I am struggling to come up with this book example question in my real analysis textbook:
Give an example of an ordered field in which {1,1+1,1+1+1,...} is bounded.
If the set of natural numbers is infinite, then I'm not sure if it is bounded.
I am struggling to come up with this book example question in my real analysis textbook:
Give an example of an ordered field in which {1,1+1,1+1+1,...} is bounded.
If the set of natural numbers is infinite, then I'm not sure if it is bounded.
The most accessible example is the field of rational functions with real (or rational) coefficients.
Let $f(x)=\dfrac{a_mx^m+a_{m-1}x^{m-1}+\cdots+a_0}{b_nx^n+b_{n-1}x^{n-1}+\cdots+b_0}$ be such a function. We declare $f(x)$ to be positive if $\dfrac{a_m}{b_n}$ is positive.
One can verify that this is a field ordering. Then the rational function $x$ is greater $1$, $1+1$, $1+1+1$, and so on since $x-1$, $x-2$, $x-3$, and so on have positive lead coefficient. Thus the field element $x$ is an upper bound for $\{1,1+1,1+1+1,\dots\}$.
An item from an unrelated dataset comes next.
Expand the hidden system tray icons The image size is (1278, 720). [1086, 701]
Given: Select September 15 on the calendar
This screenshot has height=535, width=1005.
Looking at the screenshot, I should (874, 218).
Remark: There are fancier examples. For instance, one can take the field $\mathbb{R}$. Let $D$ be a non-principal ultrafilter on the set $I$ of positive integers. Then the ultrapower $\mathbb{R}^I/D$ has a natural ordered field structure, and contains objects greater than $1, 1+1,1+1+1,\dots$. The advantage of this type of structure is that it is much more "$\mathbb{R}$-like" than the field of rational functions. For one thing, it is real-closed.